Since 1981, McLaren has not built a car without a carbon fibre chassis. It was first seen on the Formula One grid in the McLaren MP4/1 and then in 1993 its first road car to debut a carbon fibre chassis was the McLaren F1.
It seemed a logical next step for this luxury sports car producer to find a facility where it can manufacture its own carbon fibre chassis. And it’s found such a facility at the University of Sheffield’s Advanced Manufacturing Research Centre (AMRC).
The new purpose-built McLaren Composites Technology Centre will be housed in a 7,000m² building set over four acres and will be responsible for the research and development of future Monocell and Monocage carbon fibre chassis as well as the manufacturing of the chassis itself.

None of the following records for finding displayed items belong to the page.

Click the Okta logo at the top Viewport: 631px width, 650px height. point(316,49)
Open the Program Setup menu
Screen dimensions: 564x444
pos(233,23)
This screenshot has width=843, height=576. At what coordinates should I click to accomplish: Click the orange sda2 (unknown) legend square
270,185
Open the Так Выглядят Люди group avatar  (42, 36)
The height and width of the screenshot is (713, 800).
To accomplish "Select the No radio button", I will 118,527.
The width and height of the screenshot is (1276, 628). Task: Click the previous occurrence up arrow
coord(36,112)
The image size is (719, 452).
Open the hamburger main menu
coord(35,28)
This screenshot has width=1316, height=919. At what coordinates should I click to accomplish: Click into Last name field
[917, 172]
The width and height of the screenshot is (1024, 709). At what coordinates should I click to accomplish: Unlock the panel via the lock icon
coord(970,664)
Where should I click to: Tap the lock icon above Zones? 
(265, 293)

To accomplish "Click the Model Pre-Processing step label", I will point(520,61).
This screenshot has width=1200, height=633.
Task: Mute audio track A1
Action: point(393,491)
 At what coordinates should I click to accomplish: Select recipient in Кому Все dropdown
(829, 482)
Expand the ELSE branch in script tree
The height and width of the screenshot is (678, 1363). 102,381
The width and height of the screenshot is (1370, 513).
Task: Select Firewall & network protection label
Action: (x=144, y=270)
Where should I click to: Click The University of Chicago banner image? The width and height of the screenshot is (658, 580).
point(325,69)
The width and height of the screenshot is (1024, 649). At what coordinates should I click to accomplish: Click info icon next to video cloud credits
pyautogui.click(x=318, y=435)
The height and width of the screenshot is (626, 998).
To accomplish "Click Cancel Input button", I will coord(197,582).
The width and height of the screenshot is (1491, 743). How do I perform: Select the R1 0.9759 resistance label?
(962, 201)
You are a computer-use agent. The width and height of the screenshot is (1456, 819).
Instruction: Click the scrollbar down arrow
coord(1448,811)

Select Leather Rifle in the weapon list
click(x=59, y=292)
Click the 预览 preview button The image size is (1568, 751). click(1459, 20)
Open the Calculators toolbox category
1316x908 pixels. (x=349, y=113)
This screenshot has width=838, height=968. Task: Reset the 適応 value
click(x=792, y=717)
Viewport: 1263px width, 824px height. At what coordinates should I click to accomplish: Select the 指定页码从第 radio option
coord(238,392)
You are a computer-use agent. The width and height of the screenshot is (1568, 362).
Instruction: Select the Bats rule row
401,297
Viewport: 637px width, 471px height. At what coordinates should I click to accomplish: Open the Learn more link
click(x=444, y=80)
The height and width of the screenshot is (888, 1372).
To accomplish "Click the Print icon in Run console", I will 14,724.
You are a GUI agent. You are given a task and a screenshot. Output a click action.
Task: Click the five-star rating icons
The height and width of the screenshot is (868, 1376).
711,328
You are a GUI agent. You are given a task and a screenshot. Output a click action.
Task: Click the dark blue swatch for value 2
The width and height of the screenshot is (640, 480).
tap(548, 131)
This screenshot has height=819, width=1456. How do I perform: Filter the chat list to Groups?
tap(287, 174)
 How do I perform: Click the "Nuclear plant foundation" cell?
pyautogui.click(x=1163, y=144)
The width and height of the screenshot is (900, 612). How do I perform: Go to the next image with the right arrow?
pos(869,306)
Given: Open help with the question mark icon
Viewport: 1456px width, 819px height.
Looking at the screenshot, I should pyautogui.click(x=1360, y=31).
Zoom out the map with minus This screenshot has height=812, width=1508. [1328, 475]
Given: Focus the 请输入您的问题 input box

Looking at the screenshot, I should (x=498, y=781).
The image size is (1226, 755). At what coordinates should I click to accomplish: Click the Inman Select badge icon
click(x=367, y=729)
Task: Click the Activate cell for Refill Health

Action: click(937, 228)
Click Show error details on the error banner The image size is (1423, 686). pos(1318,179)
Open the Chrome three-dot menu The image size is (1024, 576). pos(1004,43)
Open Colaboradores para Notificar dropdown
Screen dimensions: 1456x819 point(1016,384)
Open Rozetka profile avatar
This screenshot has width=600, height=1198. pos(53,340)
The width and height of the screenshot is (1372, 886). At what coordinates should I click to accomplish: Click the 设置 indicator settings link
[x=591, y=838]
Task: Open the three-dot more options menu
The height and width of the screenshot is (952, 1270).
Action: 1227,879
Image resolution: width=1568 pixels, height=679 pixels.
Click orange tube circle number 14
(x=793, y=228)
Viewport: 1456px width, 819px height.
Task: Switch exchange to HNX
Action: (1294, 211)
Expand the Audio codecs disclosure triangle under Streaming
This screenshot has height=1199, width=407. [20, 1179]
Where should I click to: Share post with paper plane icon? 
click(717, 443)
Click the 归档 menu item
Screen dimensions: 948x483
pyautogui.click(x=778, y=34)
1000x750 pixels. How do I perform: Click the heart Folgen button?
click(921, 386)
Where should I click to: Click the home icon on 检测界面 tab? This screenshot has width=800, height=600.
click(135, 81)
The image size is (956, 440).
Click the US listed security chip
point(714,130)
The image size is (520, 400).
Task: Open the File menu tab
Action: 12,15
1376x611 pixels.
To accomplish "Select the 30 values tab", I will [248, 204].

The first pre-production carbon fibre chassis, built using trial manufacturing processes in the AMRC, is expected to be delivered to the McLaren Technology Centre in the second half of 2017. Full production at the facility will begin by 2020.
The partnership will create more than 200 jobs, which will comprise approximately 150 production staff and 50 manufacturing support staff, through a combined investment of nearly £50 million.
Professor Keith Ridgway, Executive Dean at the University of Sheffield’s AMRC, said: “This is a tremendous piece of news for the Sheffield City Region and a boost for its future as the UK’s centre for advanced manufacturing.
“We will be working with McLaren Automotive on the construction of the carbon fibre chassis and further research, and we are talking with the supply chain. It is our ambition that supply chain companies will start to build factories here to supply the chassis plant.”